Creating .utt Files for English
Create prompt file and general setup
First you need to make a .data file with the base filenames of all the
utterances and the text of each utterance. e.g.
( uniph_0001 "a whole joy was reaping." )
( uniph_0002 "but they've gone south." )
( uniph_0003 "you should fetch azure mike." )
You will also need to do some general setup to get Festival and
related things on your path -- put these in your .bashrc file:
(These are the newest version of Festival (2.4), containing EHMM, from
the Babel Festvox scripts) and also don't forget to source .bashrc:
export
PATH=/proj/tts/tools/babel_scripts/build/festival/bin:$PATH
export
PATH=/proj/tts/tools/babel_scripts/build/speech_tools/bin:$PATH
export FESTVOXDIR=/proj/tts/tools/babel_scripts/build/festvox
export ESTDIR=/proj/tts/tools/babel_scripts/build/speech_tools
** Note that these are the paths that Speech Lab students should use.
If you are not in Speech Lab, then set these paths to wherever you
have Festival, Festvox, and EST installed.
** Also note that any labels created using the old version of Festival
(in /proj/speech/tools) will be missing the feature "vowel in
current syllable," which especially affects the quality of Merlin
voices. Make sure the labels you are using are consistent, e.g. if
using old-style labels, make sure to be comparing the voice to a
baseline that also is using the old-style labels.
Fullcontext labels using EHMM alignment
EHMM stands for "ergodic HMM" and is an alignment method which
accounts for the possibility that there might be pauses in between
phoneme labels. This should in theory result in better duration
models. This method is fairly commonly used, and is built into
Festival. More information on EHMM can be found in this paper:
Sub-Phonetic
Modeling for Capturing Pronunciation Variations for Conversational
Synthetic Speech (Prahallad et al. 2006).
Source: modified from
http://www.nguyenquyhy.com/2014/07/create-full-context-labels-for-hts/
- Prepare the directory:
$FESTVOXDIR/src/clustergen/setup_cg cmu
us awb_arctic
Instead of cmu and awb_arctic you can pick any names you want, but
please keep us so that Festival knows to use the US English
pronunciation dictionary.
- Copy or symlink your .wav files into the wav/
folder -- these should be in 16kHz, 16bit mono, RIFF format.
- Put all the transcriptions into the
file etc/txt.done.data -- this is the file you created in
the very first step above
- Run the following 3 commands:
./bin/do_build build_prompts
./bin/do_build label
./bin/do_build build_utts
- The .utt files should now be under festival/utts.
In the label step, if you get an error "Wave files are
missing.

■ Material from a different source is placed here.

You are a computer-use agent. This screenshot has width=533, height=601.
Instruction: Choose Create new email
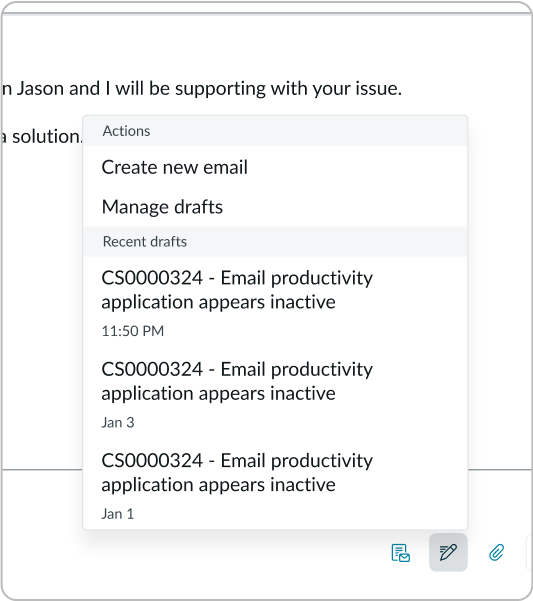click(x=275, y=167)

Aborting ehmm." then check the file names in txt.done.data
vs. those in wav/ -- something is likely missing or duplicate. The
set of utterances in both places must match exactly. If you only
removed a transcript line in txt.done.data and did not remove any .wav
files, then you can just continue with label; you don't have
to re-run the build_prompts step.
Getting alignment score from EHMM
EHMM will tell you the average likelihood after each round
(under ehmm/mod/log100.txt), but does not by default record
the likelihood for each utterance. Speech lab students: our version
of Festvox will print this out to stdout when it runs. Everyone else:
I added this by going into $FESTVOXDIR/src/ehmm/src/ehmm.cc,
the function ProcessSentence, and adding this line:
cout << "Utterance: " << tF << " LL: " << lh << endl;
after the part where the variable lh gets computed for the
utterance. Then, recompile by going to top-level $FESTVOXDIR
and running make.
Fullcontext labels using DTW alignment [DEPRECATED]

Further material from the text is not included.